PROBLEM DETAILS:
Answer these questions about the text on stand-ins for computer-animated characters:
1. Through what do the computer-animated characters come to life?
2. Across what terrain does the person in the fatsuit drag the blob-like object?
3. Which stage of the characters does Susanna Flock devote herself to?

I don't exist yet
I don't exist yet deals with stand-ins for computer-animated characters. Initially invisible to the viewer, the computer-animated characters only come to life through mathematically simulated textures. As the central motif, Flock sheds light on the ghost costume of CGI. The invisible construction of digital effects are dissected to make the body of the seemingly bodiless tangible. Backstage, one still sees inanimate representatives, who only become subjects in digital reworking. (production note)
A person in a green fatsuit drags a bilious green blob-like object across sand dunes. This landscape is not a "desert of the real" in the sense of Jean Baudrillad, but rather, the real context for a symbol that’s not even a simulation, still entirely without referents. It serves as a placeholder for computer-generated characters that don’t yet exist. In I don’t exist yet, Susanna Flock focuses on the countless possibilities of a (main-)character who is first developing. Analogous to the human procreation process, it would be the embryonic stage of these characters that she devotes herself to: so much potential, so much uncertainty.

DATA SHOWN:
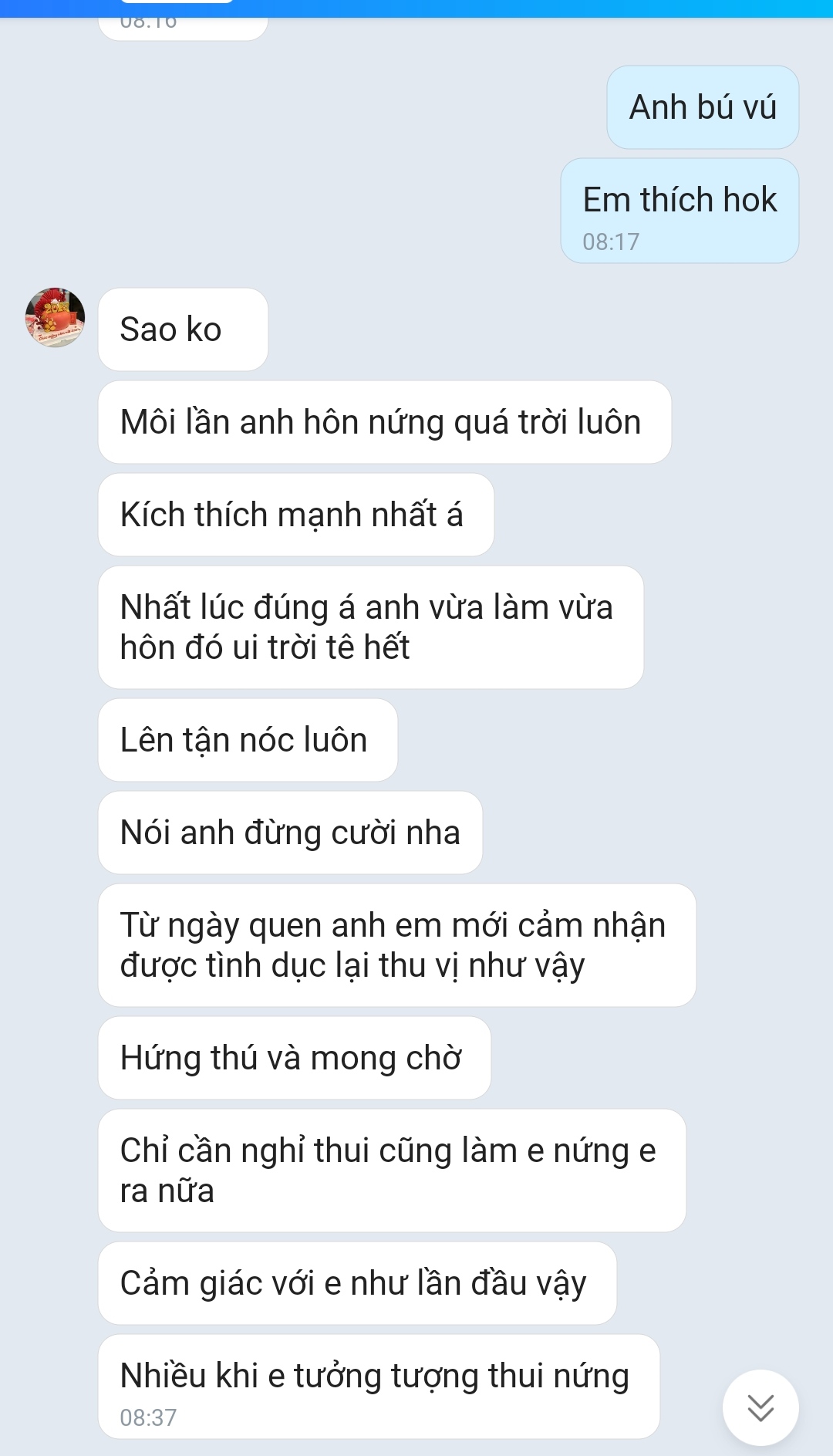Tap the message starting 'Môi lần anh hôn'
833x1456 pixels.
385,422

RESPONSE TO THIS TASK:
1. Mathematically simulated textures.
2. Sand dunes.
3. The embryonic stage.